Username checks out, and asking the real questions.


----------



## LGLS (Nov 10, 2007)

Metersocket648 said:


> Why don't manufacturers produce 3-phase romex cable? And if the do make a 3-phase NM cable and I just didn't look thoroughly, would we still have to use the wiring methods in chapter 3 : Article 300.3(B) with the use of Emt conduit or it that code to use emt conduit with any 3-phase installation? 🤔 seeing a roll of 12/4, 10/4, 8/4 or even 6/4 in an electrical warehouse one day would definitely ease the process of installing 3-phase wiring instead of buying 5 different spools of THHN wire to pull through an emt conduit run.


Consider the miles and miles of NM cable produced and in the quantities and sizes most needed, and how just adding one conductor to a 12/2 adds to the price, the number of times a 3 phase NM cable could prove handy and who is going to cash in on that efficiency and how, and who would lose out on that rarity and why, and you come to understand why many products a few people might like a few times will never be mass manufactured. 
Like, people who want a 1 gang dimmer/fan speed control, but need the light dimmer to be 3-way. It's not happening.


----------



## kb1jb1 (Nov 11, 2017)

Please, what is a three phase cable??


----------



## paulengr (Oct 8, 2017)

kb1jb1 said:


> Please, what is a three phase cable??


Generally speaking typically a 4 conductor cable (3 wire plus ground or 3 wire plus neutral).

Raw data:

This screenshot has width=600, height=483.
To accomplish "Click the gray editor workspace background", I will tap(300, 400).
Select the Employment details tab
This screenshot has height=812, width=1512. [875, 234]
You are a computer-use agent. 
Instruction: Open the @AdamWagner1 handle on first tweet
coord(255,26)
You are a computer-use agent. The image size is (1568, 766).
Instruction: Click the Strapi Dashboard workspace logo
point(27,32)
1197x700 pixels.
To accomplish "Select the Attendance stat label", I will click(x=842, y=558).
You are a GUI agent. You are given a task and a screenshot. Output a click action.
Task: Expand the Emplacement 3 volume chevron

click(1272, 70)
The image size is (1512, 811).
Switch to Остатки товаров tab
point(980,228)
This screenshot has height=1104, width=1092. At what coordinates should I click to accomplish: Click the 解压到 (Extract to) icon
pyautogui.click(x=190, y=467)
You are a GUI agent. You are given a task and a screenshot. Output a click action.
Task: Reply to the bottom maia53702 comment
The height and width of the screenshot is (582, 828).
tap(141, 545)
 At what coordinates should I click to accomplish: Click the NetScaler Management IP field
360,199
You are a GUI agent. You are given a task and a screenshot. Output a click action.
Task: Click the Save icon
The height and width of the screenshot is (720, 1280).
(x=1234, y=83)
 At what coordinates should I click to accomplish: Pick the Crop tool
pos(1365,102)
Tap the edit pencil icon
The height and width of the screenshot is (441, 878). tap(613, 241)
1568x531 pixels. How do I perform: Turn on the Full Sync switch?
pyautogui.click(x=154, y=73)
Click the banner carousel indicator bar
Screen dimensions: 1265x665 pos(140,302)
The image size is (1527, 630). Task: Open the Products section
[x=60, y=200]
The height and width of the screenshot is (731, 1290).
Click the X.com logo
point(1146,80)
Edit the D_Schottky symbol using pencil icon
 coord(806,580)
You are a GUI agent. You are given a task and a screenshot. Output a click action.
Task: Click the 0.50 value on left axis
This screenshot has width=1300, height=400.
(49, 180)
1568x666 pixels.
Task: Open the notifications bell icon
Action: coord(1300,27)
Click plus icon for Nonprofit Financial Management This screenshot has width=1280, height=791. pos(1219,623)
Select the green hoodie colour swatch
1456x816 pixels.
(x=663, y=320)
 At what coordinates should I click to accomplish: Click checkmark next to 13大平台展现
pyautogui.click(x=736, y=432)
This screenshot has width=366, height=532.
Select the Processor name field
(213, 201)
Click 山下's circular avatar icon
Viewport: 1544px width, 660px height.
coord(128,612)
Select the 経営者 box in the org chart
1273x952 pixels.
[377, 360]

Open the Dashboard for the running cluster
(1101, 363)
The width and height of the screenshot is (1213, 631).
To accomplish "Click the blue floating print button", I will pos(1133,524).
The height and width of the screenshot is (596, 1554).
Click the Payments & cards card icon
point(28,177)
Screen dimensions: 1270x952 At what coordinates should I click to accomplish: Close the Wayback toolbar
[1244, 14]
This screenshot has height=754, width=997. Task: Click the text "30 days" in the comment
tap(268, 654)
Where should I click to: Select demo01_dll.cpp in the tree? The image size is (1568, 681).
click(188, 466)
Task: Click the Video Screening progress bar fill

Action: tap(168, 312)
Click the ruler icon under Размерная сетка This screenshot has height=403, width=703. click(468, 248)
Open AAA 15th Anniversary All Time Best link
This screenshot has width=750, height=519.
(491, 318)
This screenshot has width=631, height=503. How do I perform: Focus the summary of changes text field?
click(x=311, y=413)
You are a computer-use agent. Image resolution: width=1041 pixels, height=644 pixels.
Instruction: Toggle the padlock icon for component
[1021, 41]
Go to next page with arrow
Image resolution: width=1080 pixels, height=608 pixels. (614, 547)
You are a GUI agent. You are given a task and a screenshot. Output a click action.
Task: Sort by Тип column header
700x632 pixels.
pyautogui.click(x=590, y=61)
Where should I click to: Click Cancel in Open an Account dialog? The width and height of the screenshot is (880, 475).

Work to be completed: In the forum thread about three-phase cable, which cable sizes does the quoted post say someone would like to see on a roll in an electrical warehouse? List them all.

Answer to this exercise: 12/4, 10/4, 8/4, 6/4